### PROBLEM DESCRIPTION
Please copy out each of the records below word for word, with nothing added or left out.

### DATASET
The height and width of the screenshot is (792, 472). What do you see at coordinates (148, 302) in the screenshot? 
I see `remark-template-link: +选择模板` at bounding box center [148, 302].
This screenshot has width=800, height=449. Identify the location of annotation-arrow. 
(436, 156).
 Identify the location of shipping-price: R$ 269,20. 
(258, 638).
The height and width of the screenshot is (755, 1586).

### ANSWER TO THE PROBLEM
The height and width of the screenshot is (792, 472). What do you see at coordinates (148, 302) in the screenshot? 
I see `remark-template-link: +选择模板` at bounding box center [148, 302].
This screenshot has width=800, height=449. Identify the location of annotation-arrow. 
(436, 156).
 Identify the location of shipping-price: R$ 269,20. 
(258, 638).
The height and width of the screenshot is (755, 1586).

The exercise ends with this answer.